Berlin. Die angespannte Lage der Krankenkassen dürfte sich auf Beitragszahler auswirken. Der „Schätzerkreis“ hat eine Empfehlung abgegeben.
Es war erwartet worden, jetzt wird es konkret: Viele gesetzlich Krankenversicherte müssen sich im kommenden Jahr auf spürbare Beitragserhöhungen einstellen. Experten des sogenannten Schätzerkreises haben errechnet, dass der durchschnittliche sogenannte Zusatzbeitrag im kommenden Jahr um 0,8 auf 2,5 Prozentpunkte angehoben werden muss, wie das Bundesamt für Soziale Sicherung (BAS) in Bonn mitteilte. „Politico“ hatte zuvor berichtet.
Bei dem Schätzwert für das kommende Jahr handelt es sich allerdings nur um eine theoretische Größe. Wie sehr der Beitragssatz für die Versicherten wirklich steigt, entscheidet jede Krankenkasse für sich. Im Schätzerkreis sitzen Fachleute des Bundesgesundheitsministeriums, des BAS und des Spitzenverbands der gesetzlichen Krankenkassen (GKV). Letzterer hatte bereits im September mitgeteilt, dass er für 2025 von mit einem Zusatzbeitragssatz von mindestens 2,3 Prozent ausgeht.
Krankenkassen: Das ist der Zusatzbeitrag
Konkret geht es um den Anstieg des sogenannten Zusatzbeitrages.

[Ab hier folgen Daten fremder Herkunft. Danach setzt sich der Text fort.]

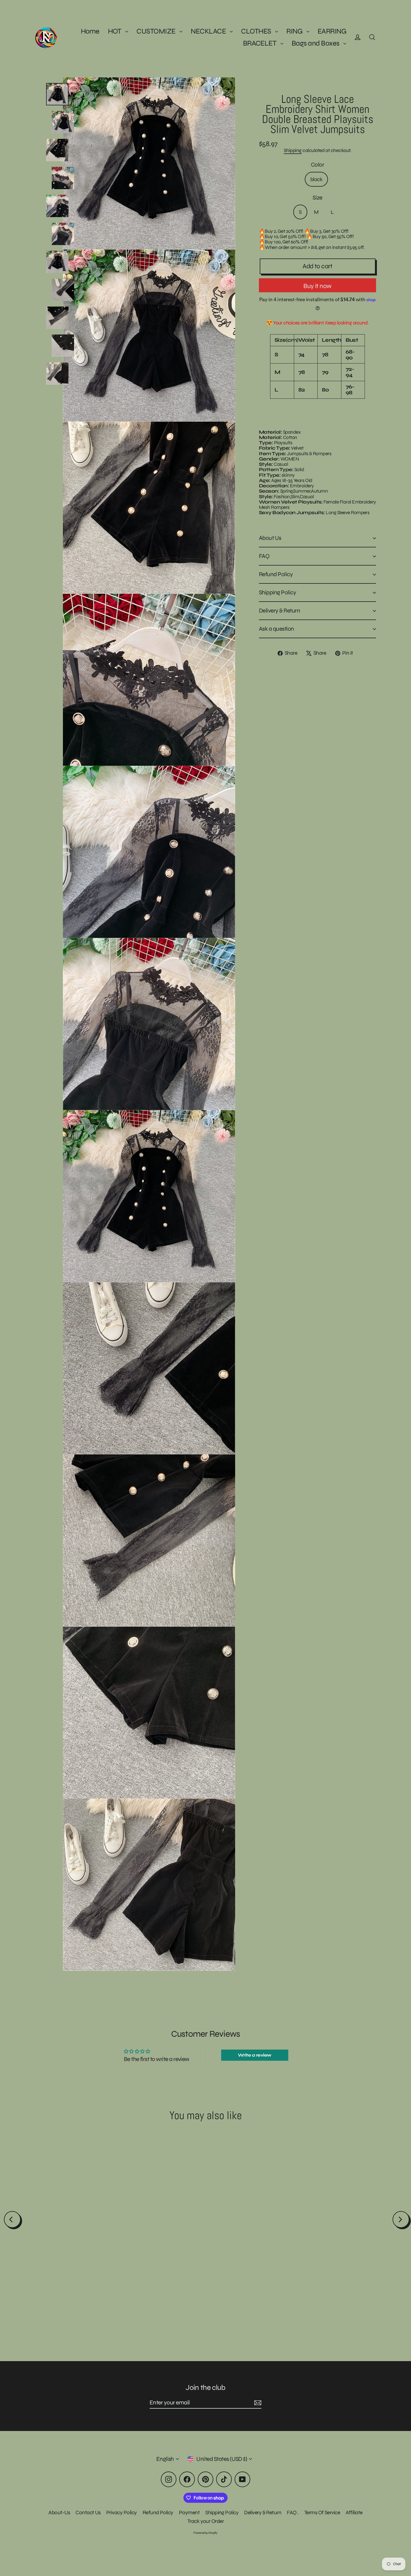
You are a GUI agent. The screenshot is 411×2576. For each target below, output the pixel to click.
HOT (115, 31)
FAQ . (292, 2512)
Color (317, 165)
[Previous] (12, 2219)
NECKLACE (209, 31)
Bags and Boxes (316, 43)
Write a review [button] (254, 2055)
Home (90, 31)
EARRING (332, 31)
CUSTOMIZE (156, 31)
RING (294, 31)
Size (317, 197)
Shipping (293, 150)
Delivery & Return (279, 616)
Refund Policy (276, 579)
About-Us (59, 2512)
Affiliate (354, 2512)
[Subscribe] (256, 2403)
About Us (270, 543)
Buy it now (317, 286)
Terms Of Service (322, 2512)
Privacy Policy (121, 2512)
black (316, 179)
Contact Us (88, 2512)
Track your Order (205, 2521)
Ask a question (276, 634)
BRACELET (260, 43)
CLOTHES (256, 31)
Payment (189, 2512)
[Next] (401, 2219)
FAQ (264, 561)
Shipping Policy (277, 598)
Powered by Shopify (205, 2533)
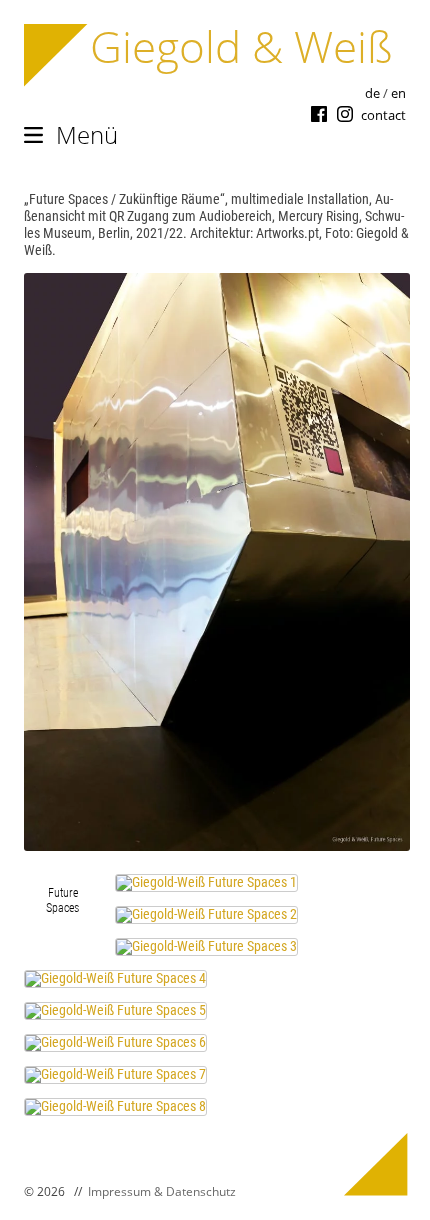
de (372, 93)
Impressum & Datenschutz (162, 1191)
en (398, 93)
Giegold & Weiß (241, 46)
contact (383, 115)
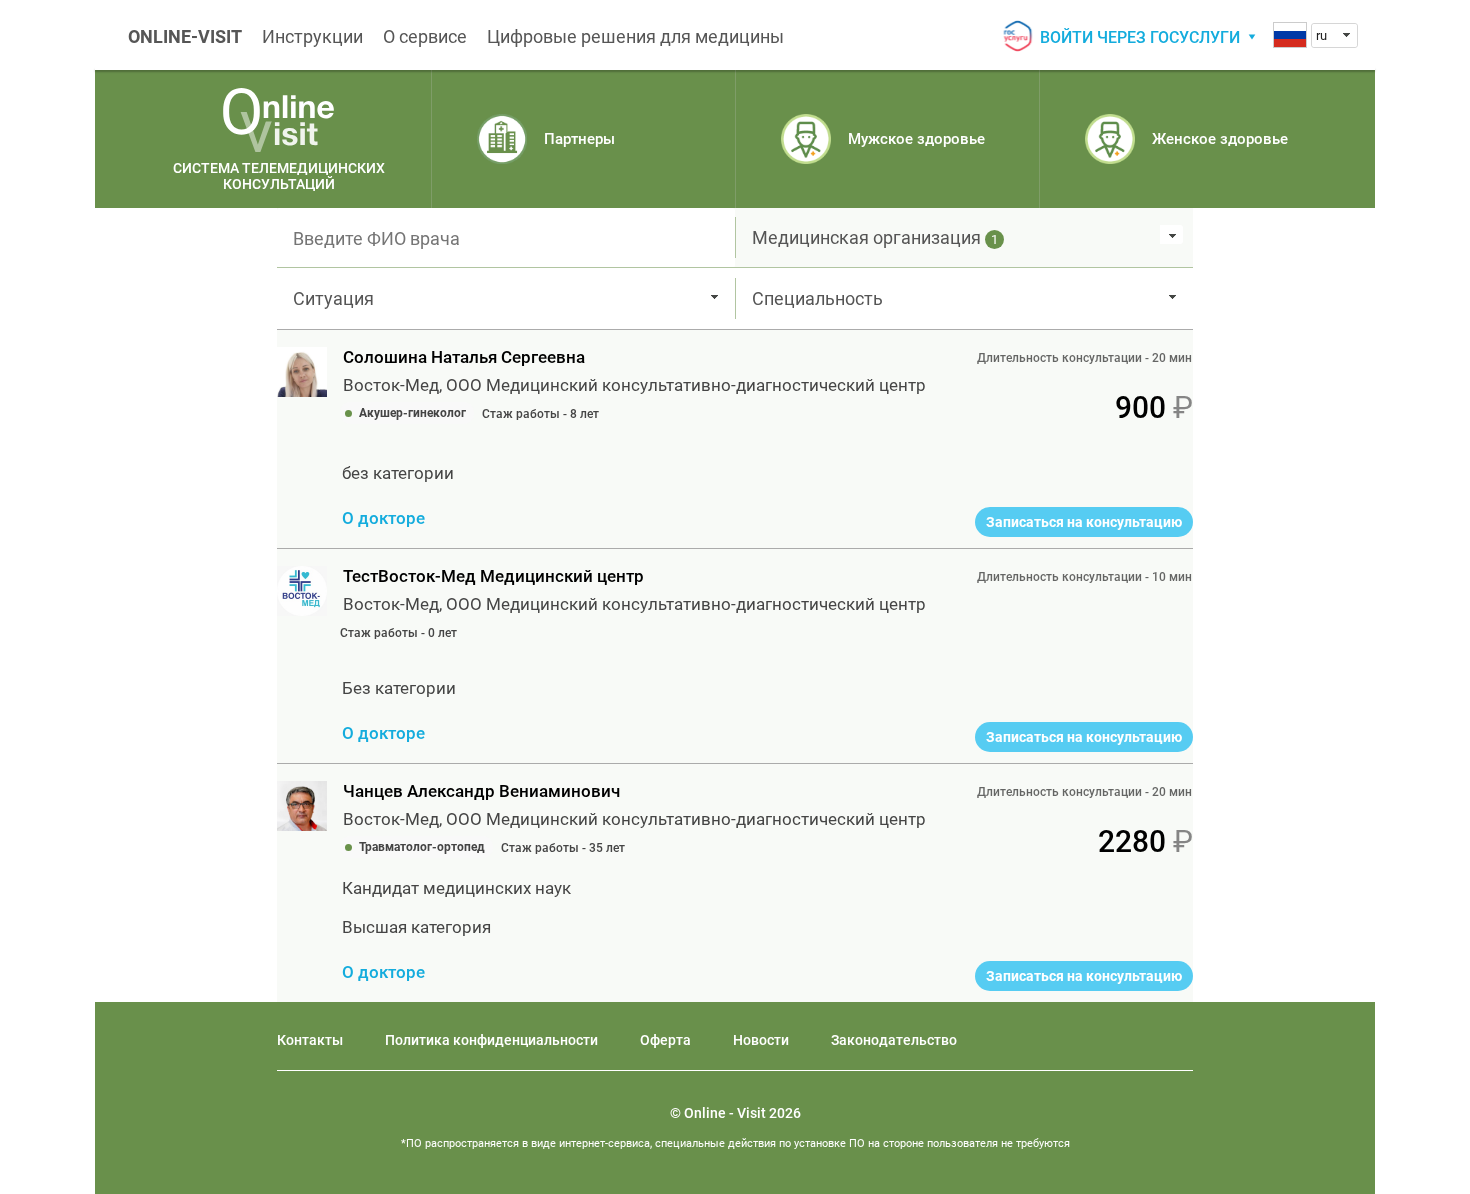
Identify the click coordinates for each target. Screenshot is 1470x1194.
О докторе (383, 518)
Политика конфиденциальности (491, 1040)
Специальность (817, 298)
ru (1321, 35)
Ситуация (333, 298)
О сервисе (425, 36)
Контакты (310, 1040)
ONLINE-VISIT (185, 36)
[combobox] (1334, 35)
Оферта (665, 1040)
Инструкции (312, 36)
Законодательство (894, 1040)
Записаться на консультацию (1084, 522)
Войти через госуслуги (1140, 37)
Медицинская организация (875, 237)
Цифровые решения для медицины (635, 36)
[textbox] (506, 238)
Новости (761, 1040)
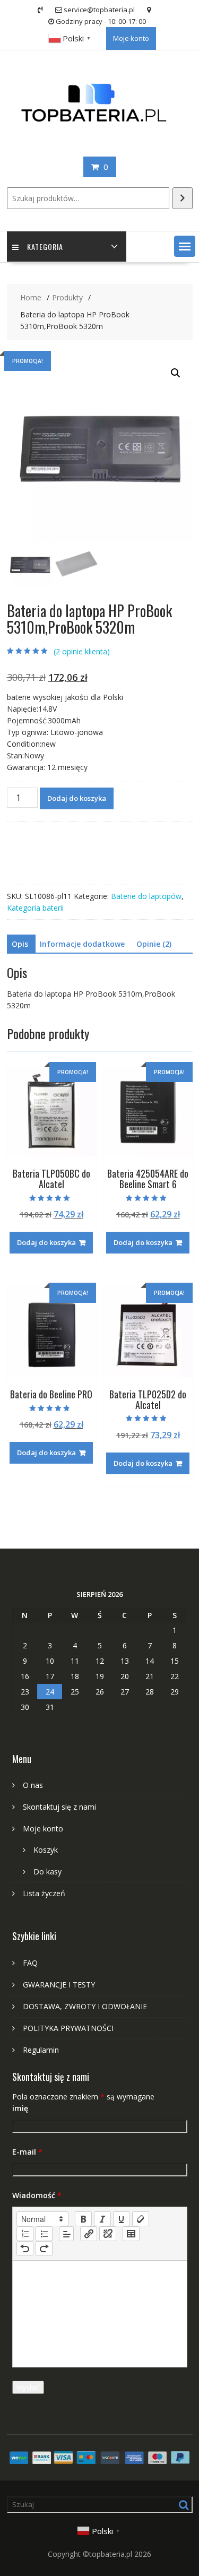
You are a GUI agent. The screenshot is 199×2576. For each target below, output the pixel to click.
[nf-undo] (24, 2248)
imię (20, 2108)
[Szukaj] (182, 198)
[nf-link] (88, 2233)
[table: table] (131, 2233)
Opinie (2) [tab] (153, 944)
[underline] (121, 2218)
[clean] (140, 2218)
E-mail (27, 2152)
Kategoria (45, 246)
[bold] (83, 2218)
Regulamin (41, 2050)
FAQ (30, 1963)
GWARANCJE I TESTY (59, 1984)
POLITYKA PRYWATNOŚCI (68, 2028)
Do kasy (47, 1871)
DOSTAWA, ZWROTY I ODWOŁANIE (85, 2006)
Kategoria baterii (35, 908)
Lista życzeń (44, 1893)
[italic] (102, 2218)
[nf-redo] (44, 2248)
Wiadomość (37, 2195)
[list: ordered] (24, 2233)
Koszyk (45, 1850)
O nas (33, 1785)
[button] (184, 246)
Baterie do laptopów (146, 896)
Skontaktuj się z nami (59, 1807)
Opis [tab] (20, 944)
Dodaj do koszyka (76, 798)
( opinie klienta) (82, 651)
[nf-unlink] (107, 2233)
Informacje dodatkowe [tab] (82, 944)
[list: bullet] (44, 2233)
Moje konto (131, 38)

Alle gesetzlich Versicherten haben den festen Beitragssatz von 14,6 Prozent – zur Hälfte getragen von Arbeitgebern und Arbeitnehmern. Darüber hinaus erheben die aktuell 95 gesetzlichen Kassen zur Kostendeckung einen Zusatzbeitrag, der ebenfalls hälftig von beiden Seiten gezahlt wird.
Dieser lag im August durchschnittlich bei 1,78 Prozent, wie das Bundesgesundheitsministerium mitgeteilt hatte. Die Spanne bewegt sich laut einer ständig aktualisierten GKV-Liste im Moment zwischen 0,7 und 3,28 Prozent. Eine Kasse ist darunter, die keinen Zusatzbeitrag erhebt.
Zusatzbeitrag: Bei einer Erhöhung haben Versicherte Sonderkündigungsrecht
Die Prognose des Schätzerkreises ist nach GKV-Angaben eine theoretische Größe, die sich aus dem Verhältnis von laufenden Einnahmen und Ausgaben der Krankenkassen insgesamt ergibt. Die Ausgaben der Krankenkassen im Jahr 2025 werden demnach mit 341,4 Milliarden Euro veranschlagt. Auf Basis dieser Schätzung gibt das Gesundheitsministerium bis zum 1. November einen durchschnittlichen Zusatzbeitrag für das kommende Jahr bekannt.
Es lassen sich jetzt noch keine genauen Angaben zur tatsächlichen Höhe der Kosten für den Einzelnen machen. Rechnerisch würde eine Erhöhung um 0,8 Prozentpunkte bei einem Einkommen von 3.000 Euro brutto im Monat zwölf Euro weniger netto bedeuten - die anderen zwölf zahlt der Arbeitgeber. Erhöht eine Kasse den Zusatzbeitragssatz, haben die Mitglieder ein Sonderkündigungsrecht.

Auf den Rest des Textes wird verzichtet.